L’anno scorso sono state chiuse le raffinerie in Camerun, Ghana e Senegal, così come quattro in Sudafrica. Il più grande produttore di petrolio dell’Africa, la Nigeria, pompa oltre 1,3 milioni di barili di petrolio al giorno ma i due impianti di proprietà privata ancora in funzione possono processarne solo l’1% di questa quantità.

Il mese scorso l’African export-import bank e l’African petroleum producers organization hanno firmato un accordo volto a creare una “banca dell’energia” multimiliardaria africana al fine di aumentare gli investimenti privati nel settore. La carenza di carburante sta colpendo le nazioni europee e nordamericane ma si prevede che l’impatto di questa carenza sull’Africa sarà più duraturo poiché i governi e le aziende sono tendenzialmente meno in grado di permettersi il costo elevatissimo del carburante importato, come si è visto in Nigeria tra marzo e aprile, o di stanziare i fondi per ammodernare le raffinerie già esistenti.

“È probabile che la situazione possa peggiorare molto nel breve termine”, ha detto a Reuters Anibor Kragha, capo della African refiners and distributors association (Arda), associazione di raffinerie e distributori di carburanti africana. Negli ultimi anni le grandi compagnie petrolifere occidentali hanno progressivamente cancellato diversi progetti di realizzazione di raffinerie in Africa e gli investitori e i governi locali non sono riusciti a colmare questo vuoto, cosa che ha portato a una cronica mancanza di investimenti nella modernizzazione delle strutture esistenti. Il risultato di tutto questo è stato che, nonostante le riserve di petrolio stimate nel continente di 125 miliardi di barili e 600 trilioni di piedi cubi di gas naturale, i paesi africani fanno affidamento quasi esclusivamente sui prodotti petroliferi importati: anche i principali esportatori di petrolio greggio, Nigeria e Angola, dipendono dalle importazioni per quasi l’80% del loro fabbisogno interno di carburante.

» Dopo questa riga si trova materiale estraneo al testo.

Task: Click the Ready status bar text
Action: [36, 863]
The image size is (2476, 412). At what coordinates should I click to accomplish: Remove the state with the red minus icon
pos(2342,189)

Diversi governi africani si stanno ora affrettando a colmare questo divario, soprattutto di fronte al crescente malcontento dovuto agli aumenti dei prezzi dei carburanti: ad esempio, la raffineria Tema del Ghana, da 45.000 bpd, è fuori servizio in seguito ad un’esplosione avvenuta nel gennaio 2017. Il presidente del Ghana Nana Akufo-Addo ha detto che sono stati compiuti “intensi sforzi” per riattivare la raffineria e aiutare l’economia ghanese ad affrontare l’impennata dei prezzi del carburante. Tuttavia, rimettere in linea la raffineria richiederebbe 40 milioni di dollari di nuovi investimenti, una cifra che il Paese non può permettersi.

In Nigeria, l’uomo più ricco dell’Africa, Aliko Dangote, sta costruendo una grande raffineria che avrà una capacità di 650.000 barili al giorno. Tuttavia, l’apertura dell’impianto è stata rimandata al prossimo anno, mentre è appena iniziata, dopo 20 anni di discussioni, l’ammodernamento della raffineria nigeriana di Port Harcourt, un lavoro che richiederà anni per essere ultimato.

L’Angola, che è il secondo produttore di petrolio dell’Africa con circa 1,1 milioni di barili al giorno, ha in programma di costruire diverse nuove raffinerie per aggiungere capacità al suo unico impianto, da 65.000 barili al giorno, sito a Luanda.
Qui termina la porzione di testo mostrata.